Sen. Rand Paul has asked the leader of the Kentucky state Senate for legislation that will ensure he can run both for the White House and for re-election to his U.S. Senate seat in 2016, The
Washington Times reported Monday.
“Yes, I am working on clarifying an ambiguous state law that Rand Paul believes is unconstitutional if it is interpreted to bar running for re-election to the Senate and for president at the same time,” Kentucky Senate Majority Leader Damon Thayer told the Times.
The hedge-bet strategy would let Paul campaign for, and possibly win, the GOP presidential nod to run for the White House while still hanging onto his U.S. Senate seat, the newspaper explained.
If he won both his re-election and the presidency, he'd give up the Senate seat; if he lost the presidency but won his Senate re-election, he'd return for a second term as U.S. senator from Kentucky.

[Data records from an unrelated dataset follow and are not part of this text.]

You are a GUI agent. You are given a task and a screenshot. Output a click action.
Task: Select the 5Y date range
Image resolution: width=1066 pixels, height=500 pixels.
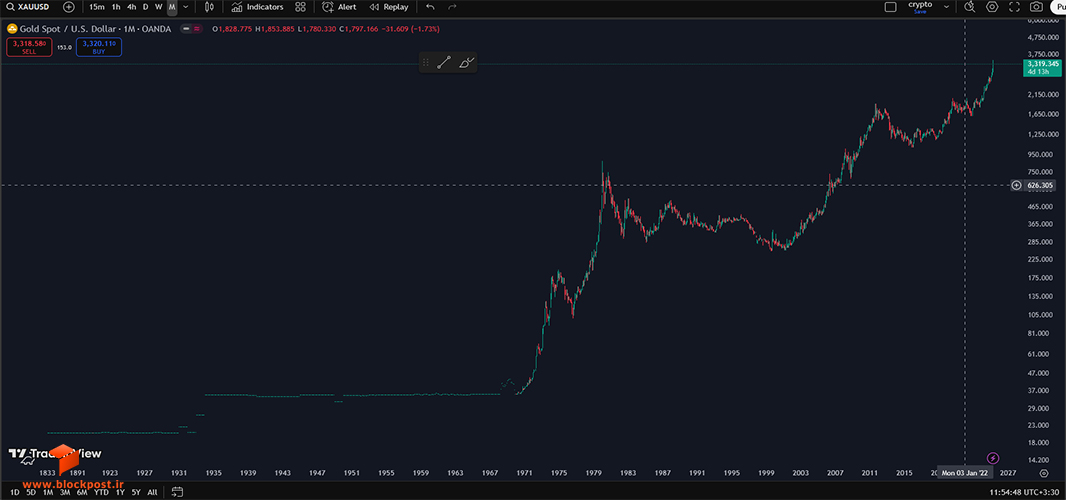[136, 492]
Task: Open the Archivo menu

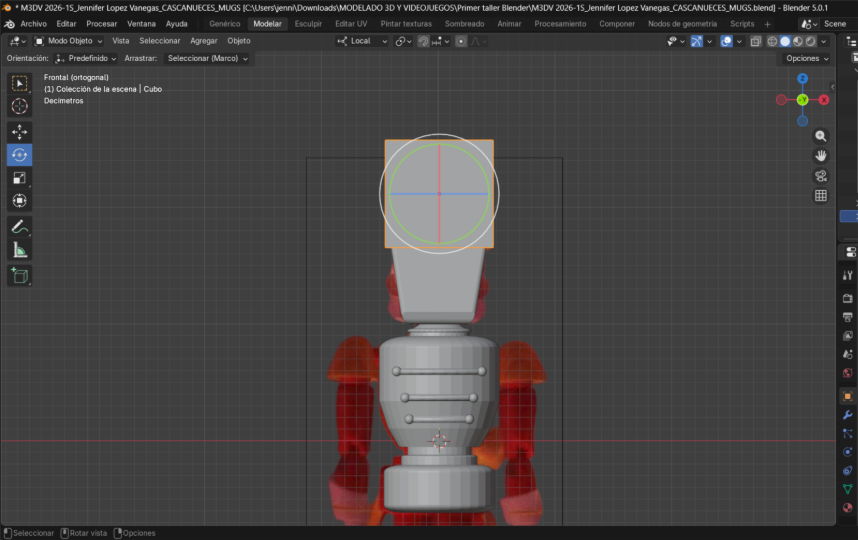Action: 33,23
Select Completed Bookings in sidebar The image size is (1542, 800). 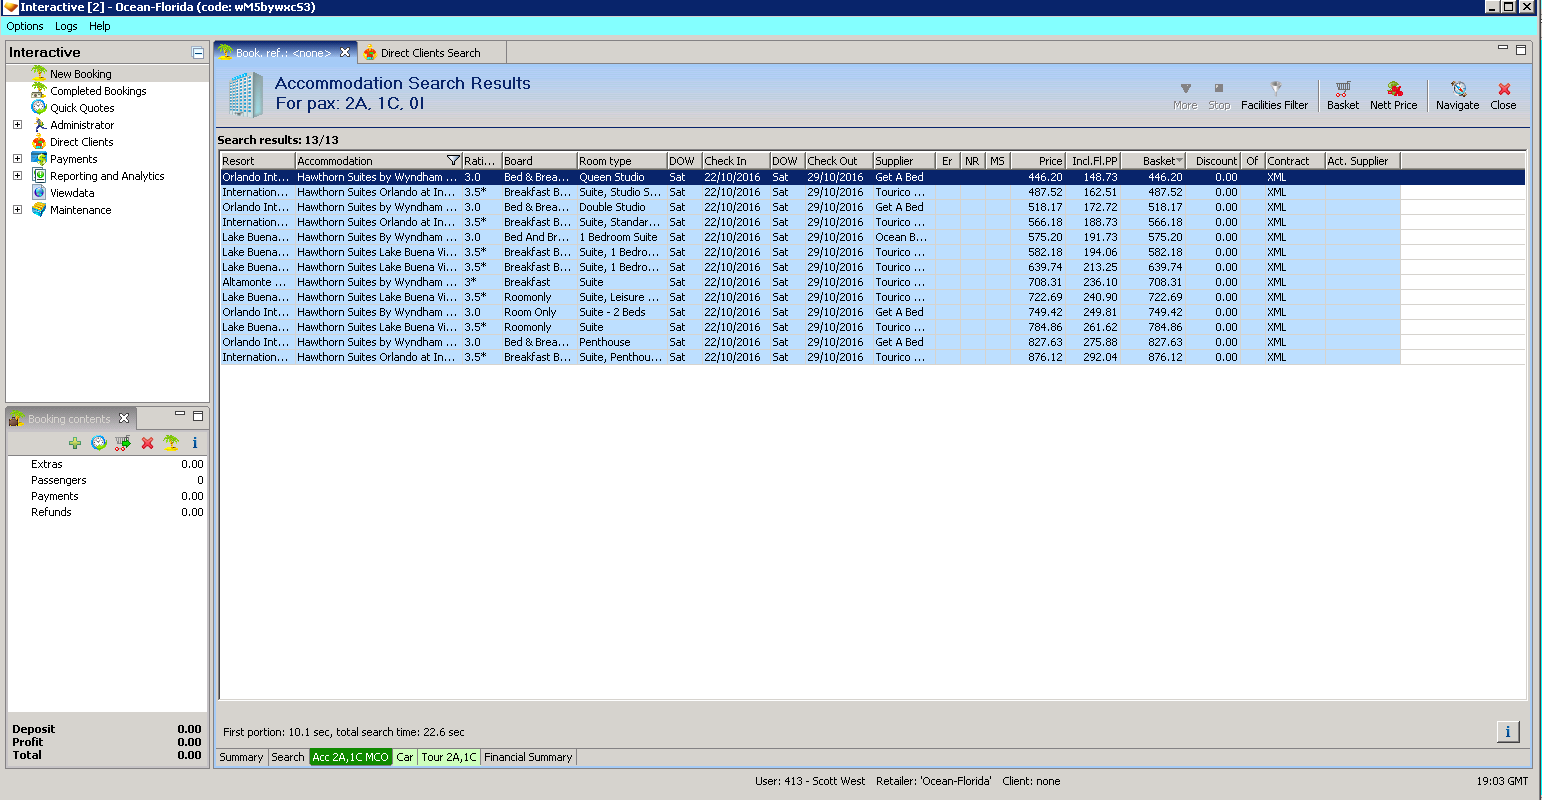pyautogui.click(x=98, y=91)
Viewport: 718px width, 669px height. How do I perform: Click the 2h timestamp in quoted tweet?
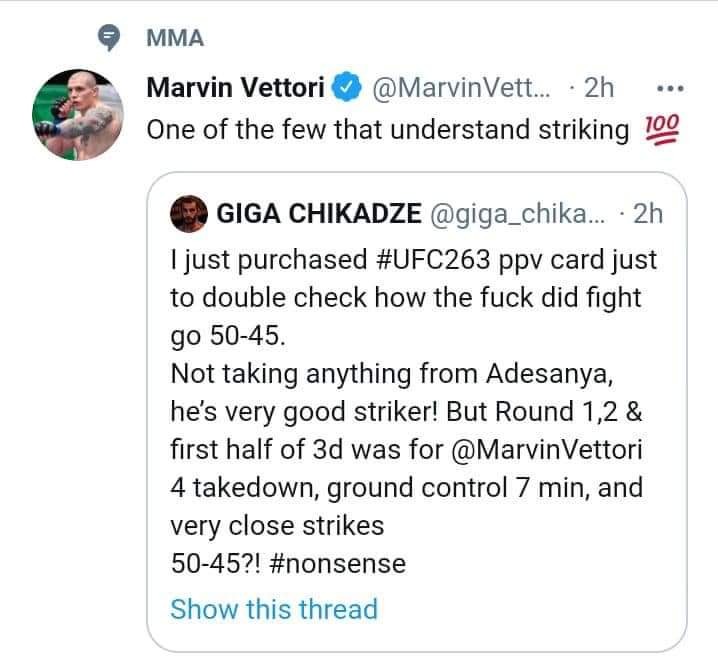pos(647,213)
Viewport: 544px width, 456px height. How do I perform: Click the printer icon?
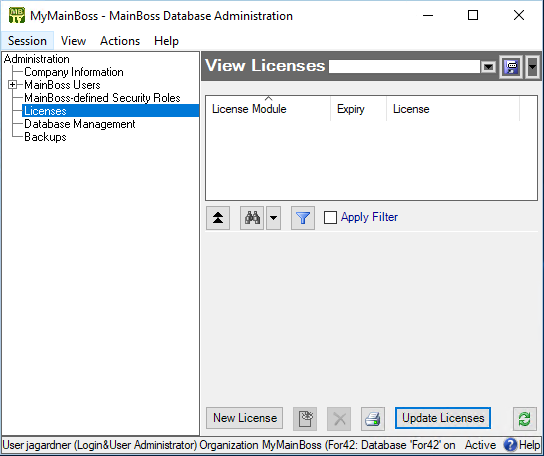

Paul didn't return a call for comment, the newspaper said.
Paul suggested he was exploring the move during a
C-SPAN “Newsmakers” program on Feb. 6. But state House Speaker Greg Stumbo, a Democrat, has said he won't allow the bill to go through his chamber, the newspaper reported, quoting an unnamed source.
Wisconsin Republican Rep. Paul Ryan in 2012, then-Democratic Delaware Sen. Joseph Biden in 2008, and Connecticut Democratic Sen. Joe Lieberman in 2000 all ran for re-election while running for vice president, the newspaper noted.